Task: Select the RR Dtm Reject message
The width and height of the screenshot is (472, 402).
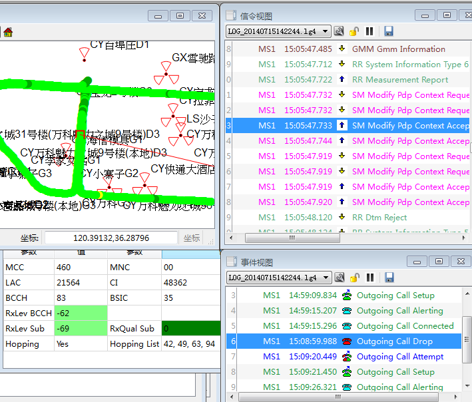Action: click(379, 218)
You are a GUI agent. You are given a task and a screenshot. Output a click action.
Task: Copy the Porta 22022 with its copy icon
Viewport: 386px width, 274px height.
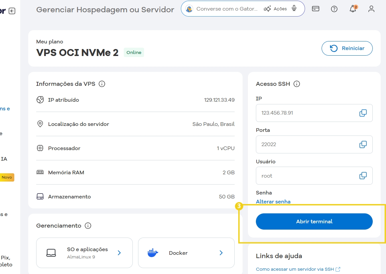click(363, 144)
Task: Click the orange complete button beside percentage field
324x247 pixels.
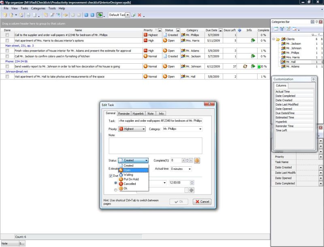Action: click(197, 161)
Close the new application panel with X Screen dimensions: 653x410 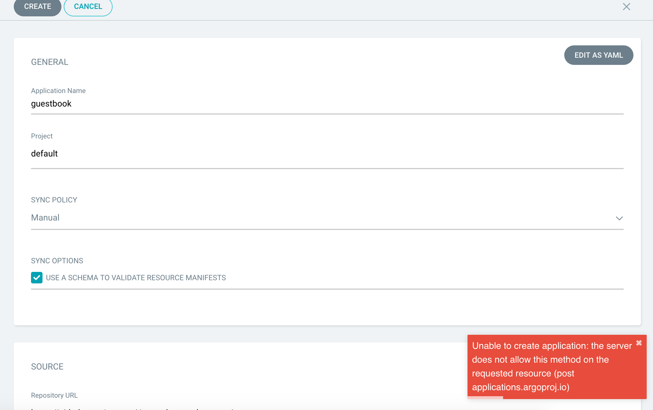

__________

:: To do ::
Rewrite all these lines, replacing every "screenshot" with "screen capture" and keeping everything else the same. Leave the pictures out.

:: Exercise answer ::
Task: Select the RR Dtm Reject message
The width and height of the screen capture is (472, 402).
Action: click(379, 218)
You are a GUI agent. You are given a task and a screen capture. Output a click action.
Task: Copy the Porta 22022 with its copy icon
Viewport: 386px width, 274px height.
click(363, 144)
Task: Click the orange complete button beside percentage field
324x247 pixels.
Action: click(197, 161)
Close the new application panel with X Screen dimensions: 653x410 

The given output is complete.